Duplicate the records from the line containing "This screenshot has height=222, width=512." through the line containing "point(31,50)", inclusive, and nothing else.

START MATERIAL FOR THE TASK

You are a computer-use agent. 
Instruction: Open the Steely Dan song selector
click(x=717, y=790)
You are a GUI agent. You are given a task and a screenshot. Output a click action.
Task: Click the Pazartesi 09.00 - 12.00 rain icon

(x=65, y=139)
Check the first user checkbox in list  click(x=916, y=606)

END MATERIAL FOR THE TASK
START MATERIAL FOR THE TASK

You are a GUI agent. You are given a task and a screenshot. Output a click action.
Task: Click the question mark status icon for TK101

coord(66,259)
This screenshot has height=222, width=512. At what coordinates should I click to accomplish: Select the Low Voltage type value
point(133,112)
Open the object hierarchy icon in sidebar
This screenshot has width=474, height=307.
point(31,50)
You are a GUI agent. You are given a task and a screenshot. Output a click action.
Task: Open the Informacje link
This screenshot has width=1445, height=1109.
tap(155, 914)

END MATERIAL FOR THE TASK
START MATERIAL FOR THE TASK

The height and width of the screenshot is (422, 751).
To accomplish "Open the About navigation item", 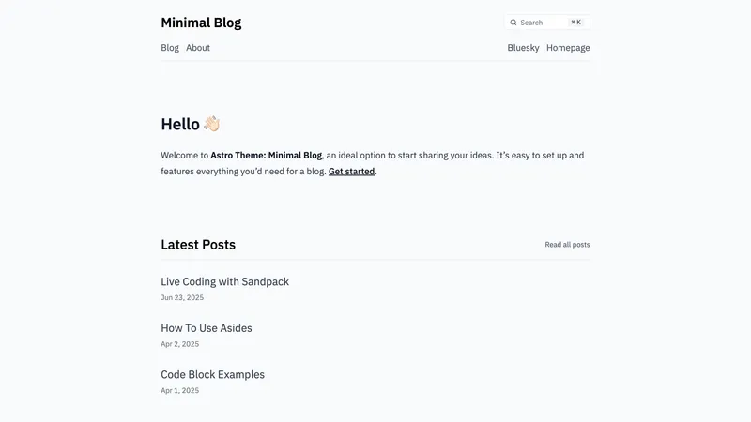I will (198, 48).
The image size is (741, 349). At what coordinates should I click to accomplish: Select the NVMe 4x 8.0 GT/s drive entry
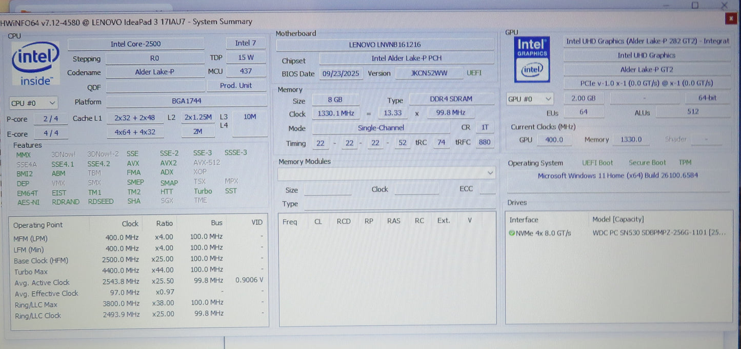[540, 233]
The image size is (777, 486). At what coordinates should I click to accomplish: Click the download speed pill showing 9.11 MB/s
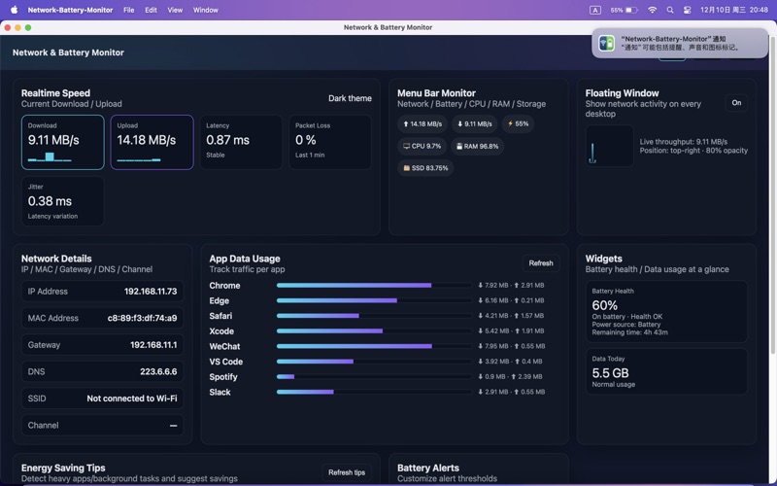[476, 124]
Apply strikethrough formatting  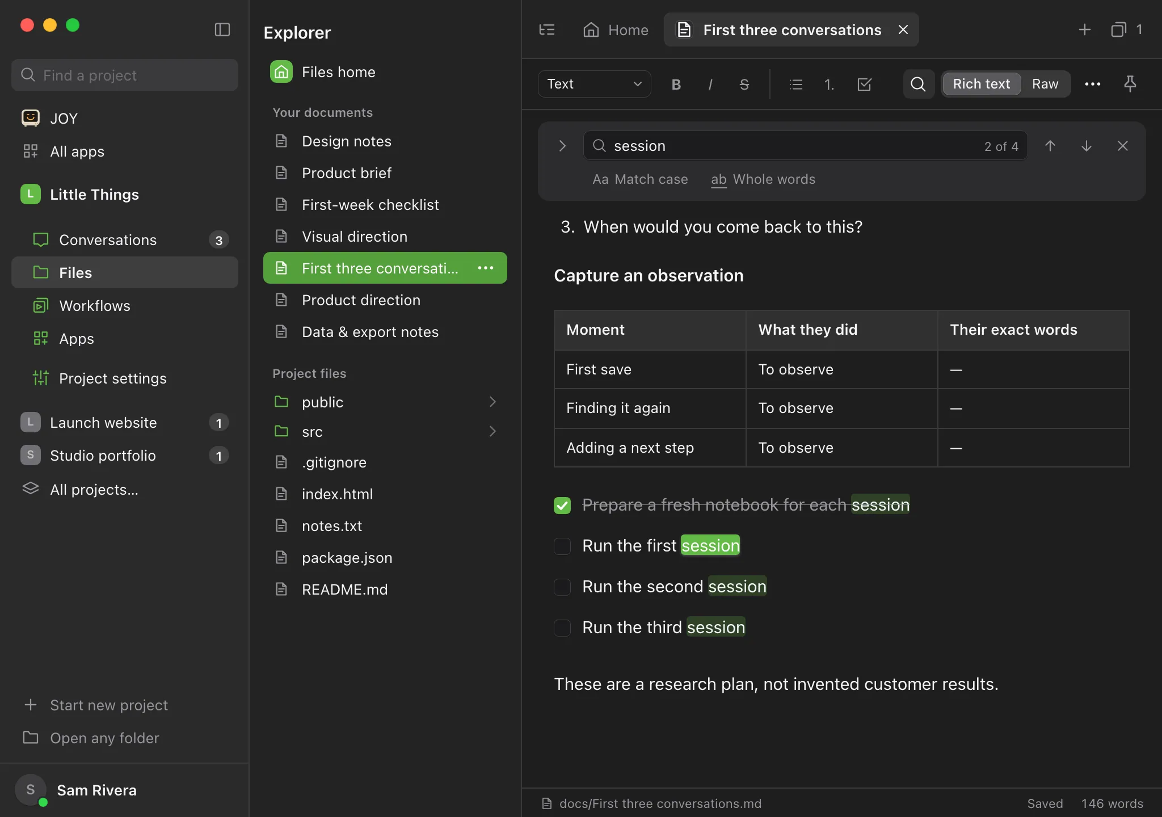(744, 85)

END MATERIAL FOR THE TASK

CORRECT OUTPUT:
This screenshot has height=222, width=512. At what coordinates should I click to accomplish: Select the Low Voltage type value
point(133,112)
Open the object hierarchy icon in sidebar
This screenshot has width=474, height=307.
point(31,50)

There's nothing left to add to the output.